→ TASK INSTRUCTIONS
Please transcribe every record below exactly, leaving out the pictures.

▶

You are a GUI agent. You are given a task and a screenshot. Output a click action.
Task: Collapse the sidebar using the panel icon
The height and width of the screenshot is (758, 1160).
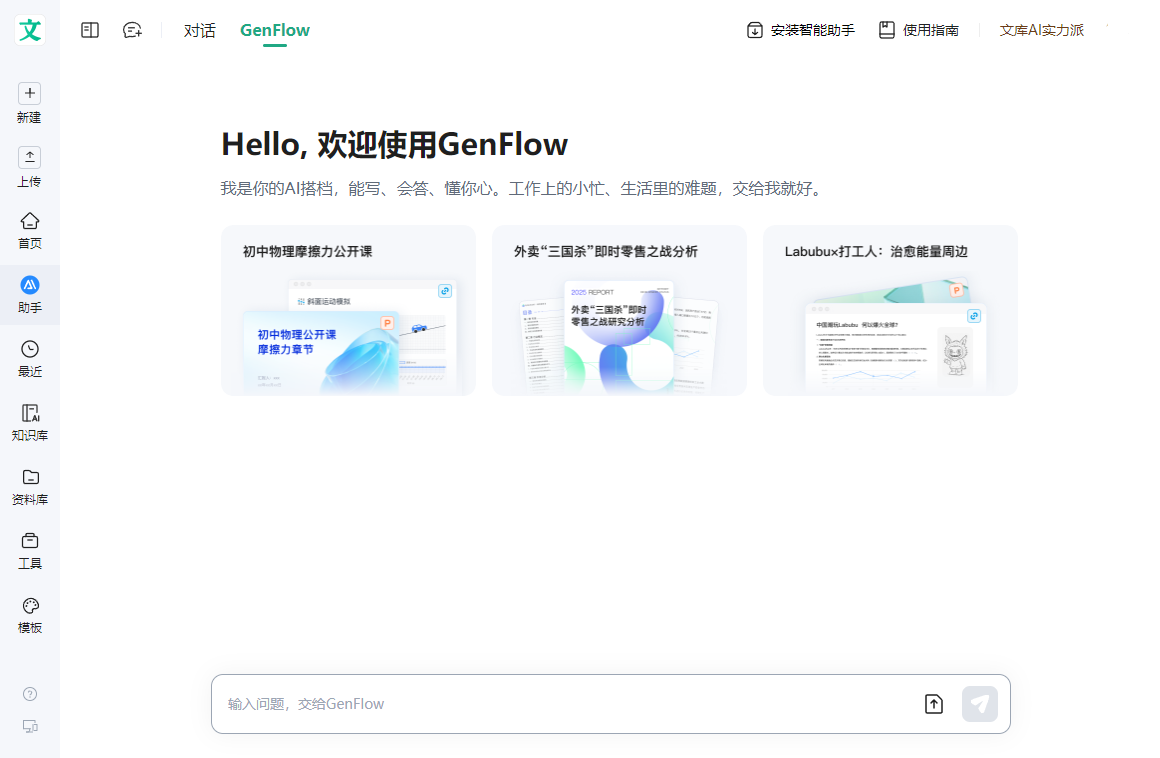coord(89,30)
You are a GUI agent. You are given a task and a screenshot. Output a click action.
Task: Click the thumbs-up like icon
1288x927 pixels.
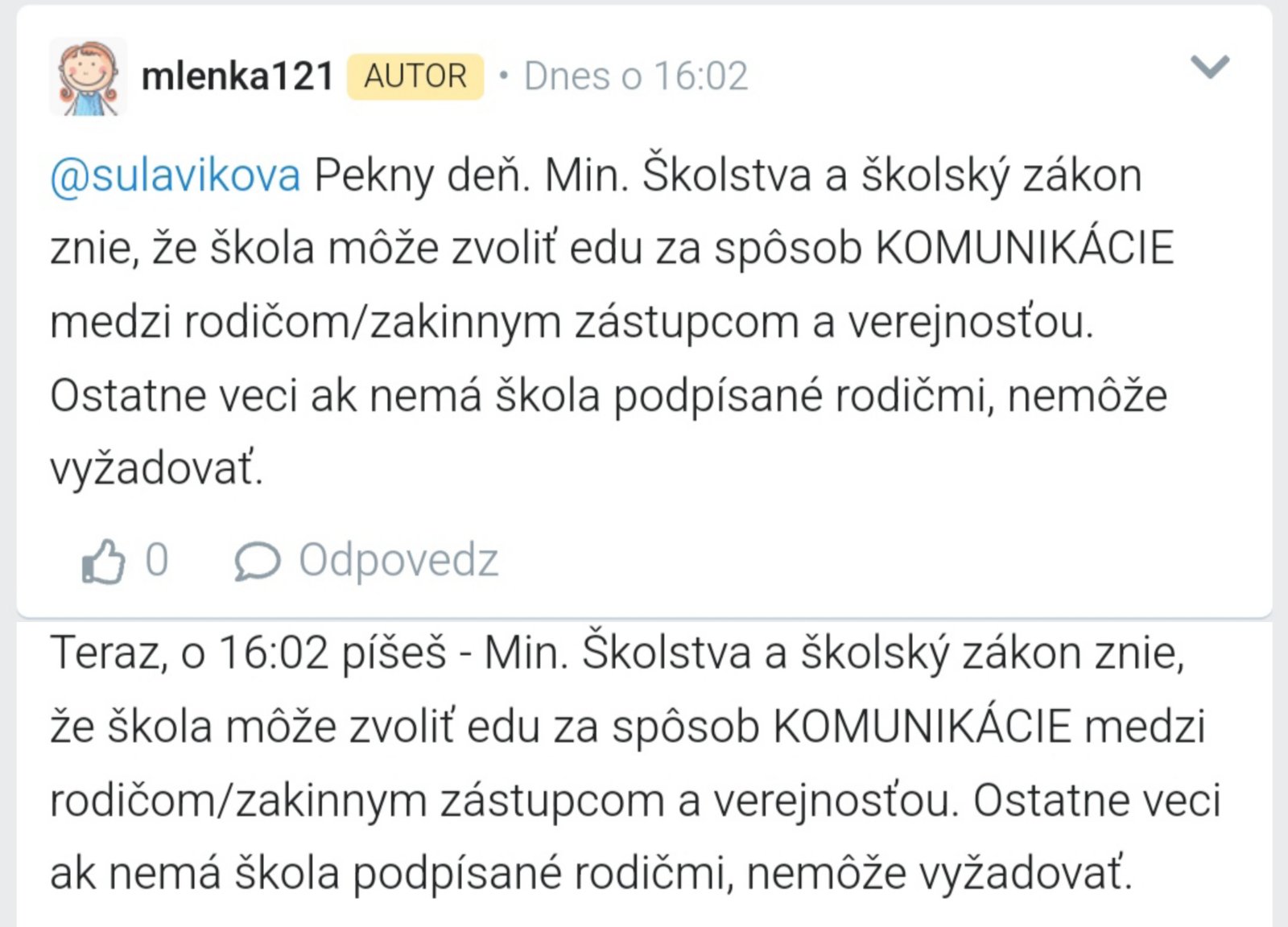(104, 561)
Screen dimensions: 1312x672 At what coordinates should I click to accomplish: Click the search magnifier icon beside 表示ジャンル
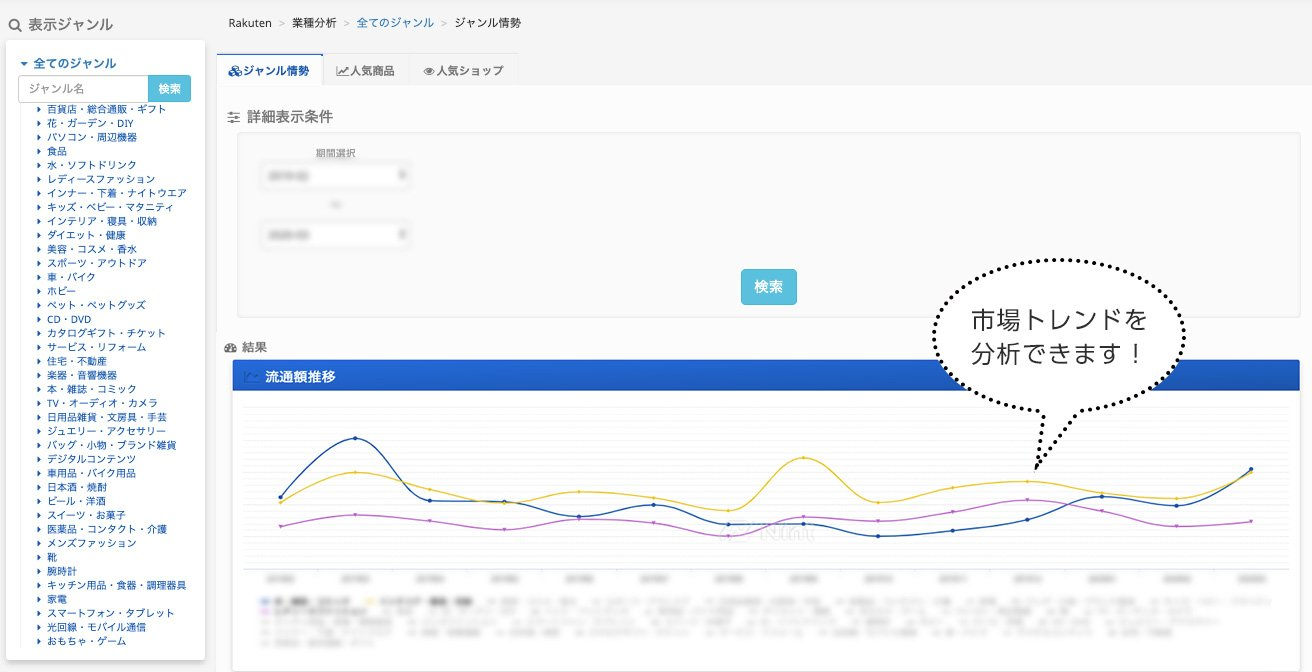click(15, 25)
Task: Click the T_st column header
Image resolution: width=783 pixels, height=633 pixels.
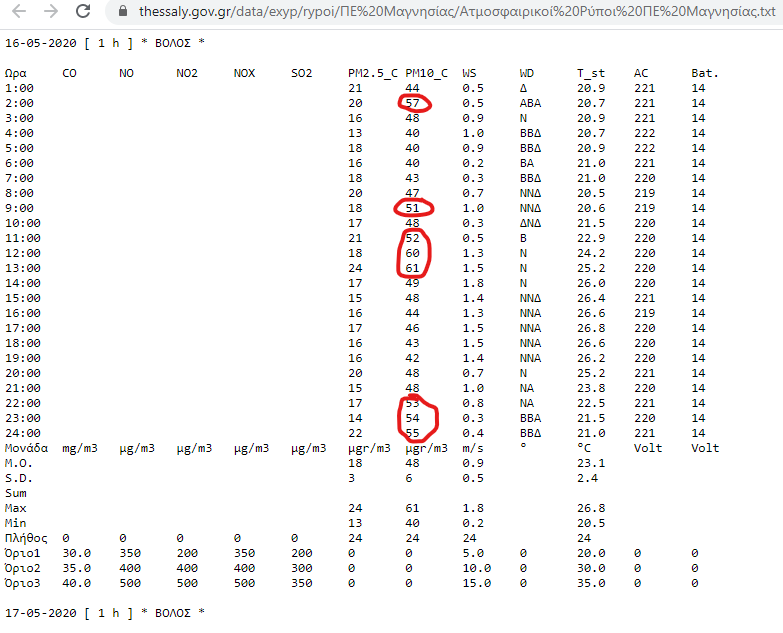Action: tap(591, 73)
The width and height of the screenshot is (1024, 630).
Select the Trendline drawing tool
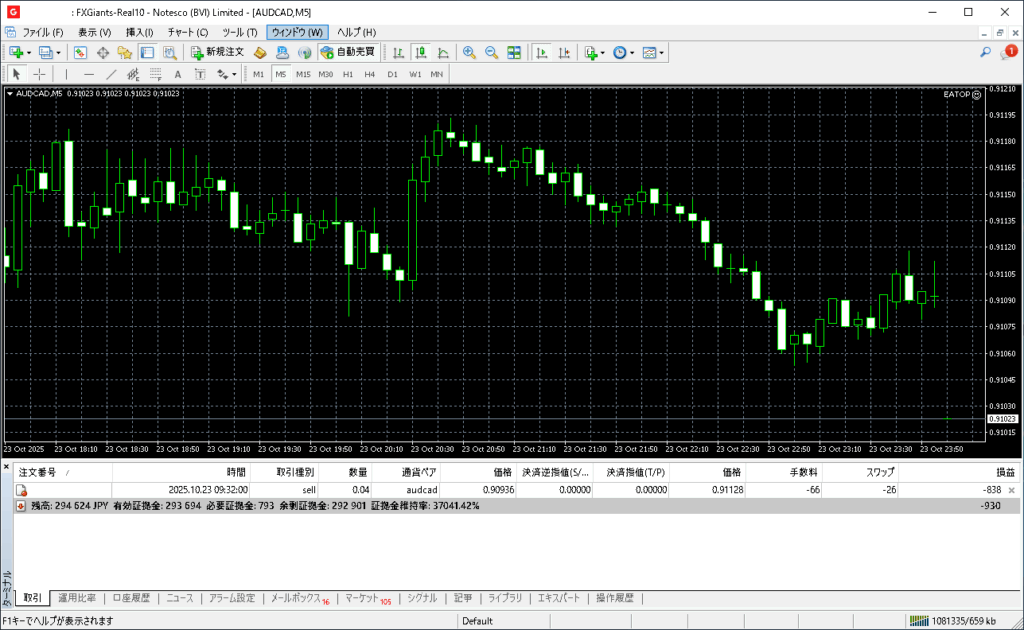click(111, 74)

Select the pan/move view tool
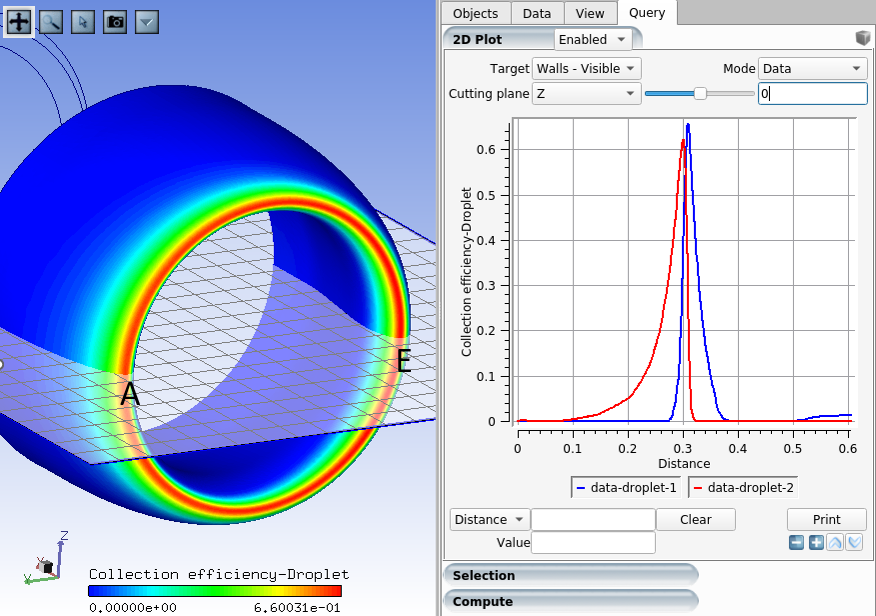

◀

→ YOUR SOLUTION
You are a GUI agent. You are given a task and a screenshot. Output a click action.
Task: Collapse the sidebar using the panel icon
The height and width of the screenshot is (758, 1160).
coord(89,30)
You are a GUI agent. You are given a task and a screenshot. Output a click action.
Task: Click the thumbs-up like icon
1288x927 pixels.
(104, 561)
Screen dimensions: 1312x672 At what coordinates should I click to accomplish: Click the search magnifier icon beside 表示ジャンル
click(15, 25)
Task: Click the T_st column header
Image resolution: width=783 pixels, height=633 pixels.
Action: tap(591, 73)
The width and height of the screenshot is (1024, 630).
Select the Trendline drawing tool
click(111, 74)

Select the pan/move view tool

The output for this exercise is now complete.